Saturday, July 4, 2009

The Chris Pronger Trade - Great Deal, Or The Greatest Deal?


To Philadelphia:

D Chris Pronger
LW Ryan Dingle

To Anaheim:

RW Joffrey Lupul
D Luca Sbisa
1st round pick in 2009 (21st overall)
1st round pick in 2010

Philadelphia's Take

D Chris Pronger

: 34 (35 in October)
Contract Status: Signed Through 2009-10
Cap Hit: $6.25M
Durability: Medium
Time On Ice: Very High (26:56, 2nd in NHL)
Offensive Ability: High (11 goals, 48 points, 14th in NHL)
Defensive Ability: Medium (Avg QualComp, Avg QualTeam, Avg Corsi Number)
Discipline: Low (39 Minors, 8th in NHL)
Physicality: Medium (78 Hits, 92nd in NHL)

Pronger's low number of hits was surprising, but it appears Anaheim may have been severely undercounted in that department, as their top player was 78th in the league.

LW Ryan Dingle

Summary: Dingle is an organizational player - he is 25 and just completed his first full season in the AHL.

Anaheim's Take

RW Joffrey Lupul

: 25 (26 in September)
Contract Status: Signed Through 2012-13
Cap Hit: $4.25MM
Expected Goals: 25
Discipline: Medium
Physicality: Medium

Lupul's contract compares favorably with Brian Gionta, his closest comparable on the open market this off-season. Lupul has had a strange up-and-down career; his SOG and TOI fluctuate quite wildly for a young player. If he can settle in around 3.3 SOG and a 10.5 shooting percentage, he could flirt with 30 goals most seasons.

Philadelphia had to get rid of this contract, as it was the least valuable in their eyes: youngster Claude Giroux should be able to fill in most of this production for around a 6th of the price.

The problem for Anaheim is that they have 3 legitimate top six RWs and only one LW - either Lupul or Selanne will have to convert to LW, or the team will be going particularly heavy on RWs.

D Luca Sbisa

: 19
Contract Status: RFA, Signed through 2010-11
Cap Hit: $875K

Rather than yammer on about stats, let us simply talk about the fact that Sbisa played 38 games for a playoff team as an 18 year old. There are very few players who've done this in the last 15 years and did not at least become NHL regulars - Steve Eminger is one, David Tanabe another, but both promotions were likely the result of poor management. Sbisa's junior statistics suggest a player who is very capable at the offensive and defensive end - an unremarkable but solid defenseman in the Teppo Numminen mold (albeit with more penalties). Sbisa may not play on Anaheim this year, but he is controlled for at least 6 more seasons, making him an enormous addition to an Anaheim team whose prospects are somewhat weak.

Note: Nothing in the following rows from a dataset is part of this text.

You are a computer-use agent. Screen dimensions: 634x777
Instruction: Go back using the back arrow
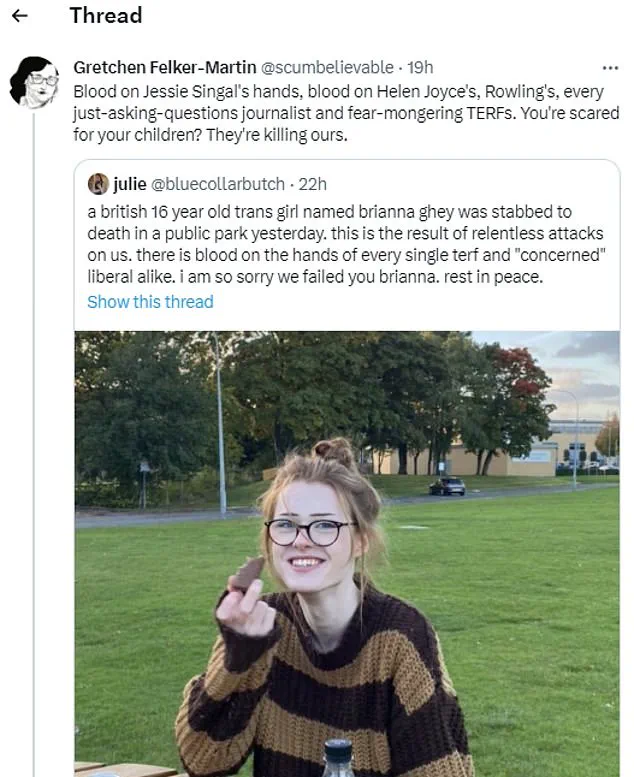pyautogui.click(x=20, y=16)
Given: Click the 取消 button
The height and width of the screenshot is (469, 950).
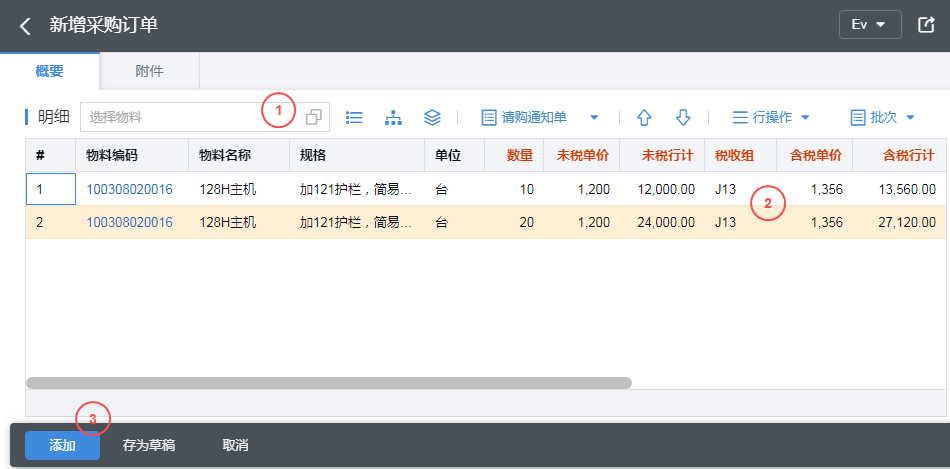Looking at the screenshot, I should tap(235, 445).
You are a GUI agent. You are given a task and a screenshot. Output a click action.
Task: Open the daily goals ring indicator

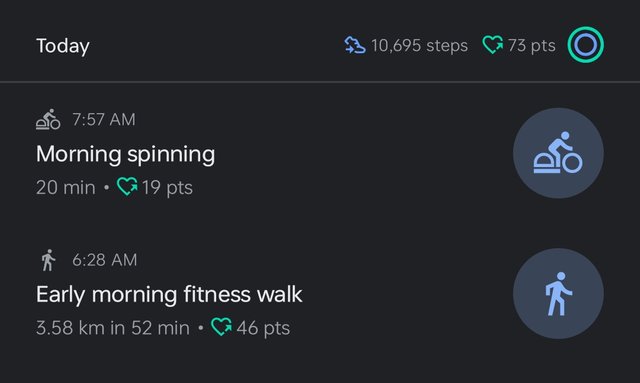pos(585,45)
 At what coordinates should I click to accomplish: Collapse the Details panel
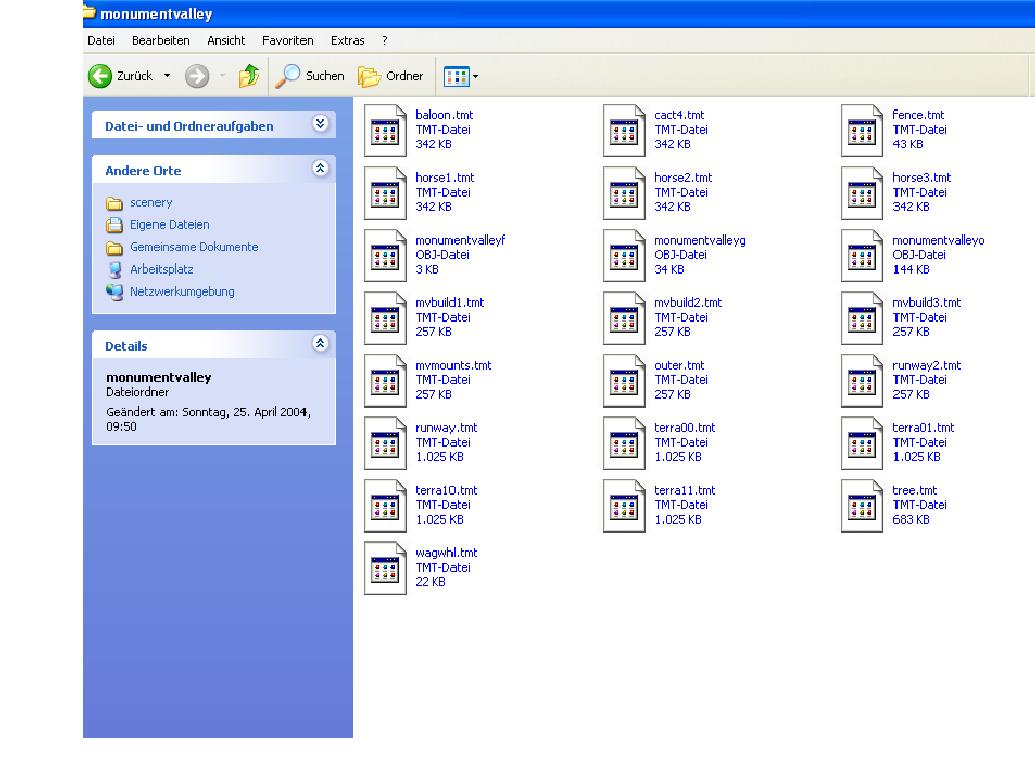[320, 344]
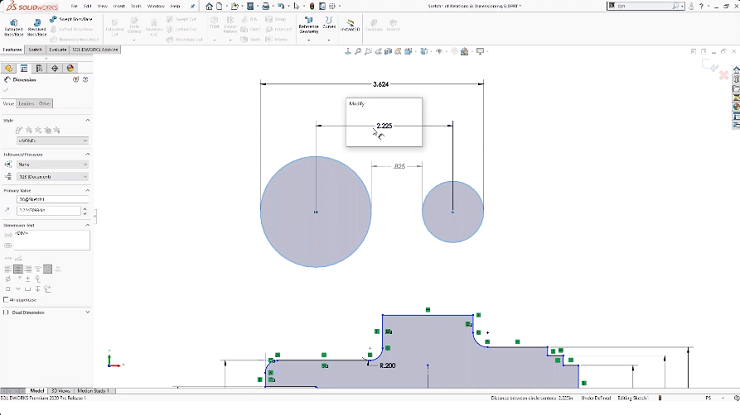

2 1st Round Picks: The Ducks traded the 1st pick they received down and selected C/RW Kyle Palmieri and D Matthew Clark with what they received. The Flyers' pick will likely be 24th or lower next season - it is hard to gauge the strength of a draft a year before, but most reports are that it will not be as strong as this year's.


There are no 'winners' or 'losers' in trades, not in a salary capped league. We can safely say that Anaheim received more than would have been expected. Let's just go over pros and cons for both teams:

Philadelphia Pro: Receive one of the best defensemen in the league for only one asset off their roster, one which they were likely trading anyway. Receive a player whose contract is expiring at the end of the season; Philadelphia has 45.6 million dollars committed to next year's team, with Lupul's deal that's almost 50 million; if the salary cap were set at between 50 and 53 million in 2010-11, the team would be in serious cap trouble. Therefore, Pronger's contract only being for one year is an asset to the Philadelphia organization, and gives them an excellent chance to make a Stanley Cup run.

Philadelphia Con: Trade their best D prospect in Sbisa and give up 2 years worth of 1sts. Philadelphia has some very strong prospects in the minors, but unless Philly drafts particularly well in the later rounds in the next two seasons, that depth is likely to slacken.

Anaheim Pro: Receive an excellent D prospect, a valuable (to them) RW, and a lot of depth and trading chips for the future, for one player who was likely walking at the end of next season regardless. Anaheim now has a ton of assets with which to play around and a lot of salary cap room - suspicion is they won't use it this season, but if the franchise becomes solvent again, it certainly can.

Anaheim Con: Give up legitimate chance at Stanley Cup this season in order to rebuild. 26 minutes a game on defense just got traded, and Anaheim's depth at that position is not particularly strong or NHL-ready at this point.


In all, both sides did a good job getting what they needed out of the other.